Over the next few days, battle lines harden. Charts track votes for designs. Riku strings up prints on doors when the bell rings. Murals grow. A friend from Kaito’s art club, Rina, brings him clay bought on a discount rack. “You’ll surprise them. I already want your sculpture here.” Even with that support, every time Kaito glances toward the trophy case, he imagines Mayumi’s frown painted there for all to see.
On day four, the projects must be halfway done. Time bleeds fast. Mayumi’s group snaps at Ayumi for making flyers solo without asking. She dumps them in the trash. They go missing. Next day, Riku boasts, quiet but smug, about the wonders of teamwork in homeroom. Is following the crowd worth more than pride for your own idea?

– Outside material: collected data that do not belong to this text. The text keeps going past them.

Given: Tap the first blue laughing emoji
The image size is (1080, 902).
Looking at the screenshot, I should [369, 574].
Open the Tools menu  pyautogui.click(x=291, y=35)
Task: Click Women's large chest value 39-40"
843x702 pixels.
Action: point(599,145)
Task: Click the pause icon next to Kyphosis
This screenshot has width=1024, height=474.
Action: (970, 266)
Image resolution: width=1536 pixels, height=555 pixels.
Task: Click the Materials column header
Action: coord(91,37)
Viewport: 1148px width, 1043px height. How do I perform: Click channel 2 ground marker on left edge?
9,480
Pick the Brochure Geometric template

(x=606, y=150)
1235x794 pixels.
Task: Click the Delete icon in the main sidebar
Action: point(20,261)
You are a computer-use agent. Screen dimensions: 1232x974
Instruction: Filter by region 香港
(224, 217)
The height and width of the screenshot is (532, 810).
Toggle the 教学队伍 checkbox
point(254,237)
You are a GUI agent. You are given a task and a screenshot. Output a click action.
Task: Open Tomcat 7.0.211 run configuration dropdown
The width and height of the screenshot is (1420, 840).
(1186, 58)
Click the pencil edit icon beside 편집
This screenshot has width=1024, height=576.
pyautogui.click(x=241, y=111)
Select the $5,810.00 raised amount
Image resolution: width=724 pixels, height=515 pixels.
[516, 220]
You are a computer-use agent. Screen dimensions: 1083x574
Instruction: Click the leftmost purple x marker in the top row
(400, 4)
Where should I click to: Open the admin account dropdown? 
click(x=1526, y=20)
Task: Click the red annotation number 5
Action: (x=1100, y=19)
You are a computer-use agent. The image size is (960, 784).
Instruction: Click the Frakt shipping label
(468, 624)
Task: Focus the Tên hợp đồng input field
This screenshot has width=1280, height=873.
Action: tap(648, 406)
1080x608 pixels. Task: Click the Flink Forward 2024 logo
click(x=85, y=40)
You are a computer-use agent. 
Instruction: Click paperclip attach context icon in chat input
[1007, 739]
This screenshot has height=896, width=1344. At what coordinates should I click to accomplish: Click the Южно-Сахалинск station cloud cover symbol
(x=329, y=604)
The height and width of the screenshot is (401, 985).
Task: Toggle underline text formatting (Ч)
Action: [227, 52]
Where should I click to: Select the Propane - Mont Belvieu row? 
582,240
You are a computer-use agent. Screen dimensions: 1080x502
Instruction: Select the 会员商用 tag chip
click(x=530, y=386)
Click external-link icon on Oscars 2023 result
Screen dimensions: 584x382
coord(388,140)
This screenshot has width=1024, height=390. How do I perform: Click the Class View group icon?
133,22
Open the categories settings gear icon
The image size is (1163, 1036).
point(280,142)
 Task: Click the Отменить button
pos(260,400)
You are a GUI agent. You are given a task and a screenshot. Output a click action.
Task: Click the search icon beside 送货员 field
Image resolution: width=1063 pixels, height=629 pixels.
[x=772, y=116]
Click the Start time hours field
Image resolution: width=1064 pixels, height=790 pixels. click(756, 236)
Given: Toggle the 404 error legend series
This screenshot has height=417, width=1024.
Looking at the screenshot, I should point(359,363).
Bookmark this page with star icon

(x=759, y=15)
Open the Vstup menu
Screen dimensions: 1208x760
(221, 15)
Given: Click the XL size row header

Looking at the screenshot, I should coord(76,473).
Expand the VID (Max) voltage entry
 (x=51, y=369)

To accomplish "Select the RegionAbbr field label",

Fights break out—paint in hair, charcoal sketches gone, broken pieces on the tiled floor. Ms. Kurono pulls people aside. “This is about building something, not tearing each other down.” Few listen.
Kaito finds Mayumi out on the basketball court after dark, monitors watching quizzes flickering in the staff room. She’s crying. Not loud, not a scene, just tired tears spotted only by a boy who snuck down to the gym for pencils. Kaito sits by her bag an arm’s length away. He offers her a snack. “You know you don’t have to always win, right?” She doesn’t answer. 
“What if winning is the only thing that keeps people from looking away?” she asks, fingers picking paint from her skirt.
That hurts. He mutters, almost to himself, “We see you even if you lose.” For once, Mayumi doesn’t shoot back. She pushes his sketchbook back toward him, untouched, when she stands to leave.
Last day dawns sharp, jobs not done. Ms. Kurono delays final viewing by an hour. The class takes the hint, hustles. Some tensions cool. Ayumi and Rina glue broken tiles onto Kaito’s sculpture, a mosaic sculpture called “Forgetting to Remember.” Scene by scene, everyone lurches closer together. Except Riku, plotting his stats for next student government vice-captain. You think rivalries start and end in class?
No one talks as the judging begins. Each student drops their marble in a box set next to favorite work. Judges move slow. Kaito watches Mayumi’s hand hover above two boxes as she waits. Does she drop in his coin or her own? She glances at him, silent. He closes his eyes. Did she make her choice, or did he look away too soon to see?
Votes close. Ms. Kurono holds the box left, suspense gnawing at everyone. Outside, rain spatters the glass hard. Mayumi shrugs her bag higher and steps out before the results. Kaito, torn between the thrill and a chill pain, catches just one line from her as she passes: “Maybe next year I’ll try for something I actually want.” 
The winner? It’s not what anyone expects. It’s a tie. Both Mayumi’s mural and Kaito’s tiled head sculpture share the top score. The room buzzes, murky, with talk. Neither will take full credit. The class splits as they each finish in a draw. Kaito doesn’t return home straight after; instead, he drops by the local train, watching students tease and run for the city shops. His phone hums—one message from Rina: “Next year’s starts now. You promised not to quit, right?”
The last shot of the episode: Mayumi, high under station lights, stands tall with a rolled mural case at her shoulder. Rain falls, she tastes the drizzle, and for the first time, the look in her eyes says she might actually be free. Will they clash again? How do you let rivals go and let friends grow in their place?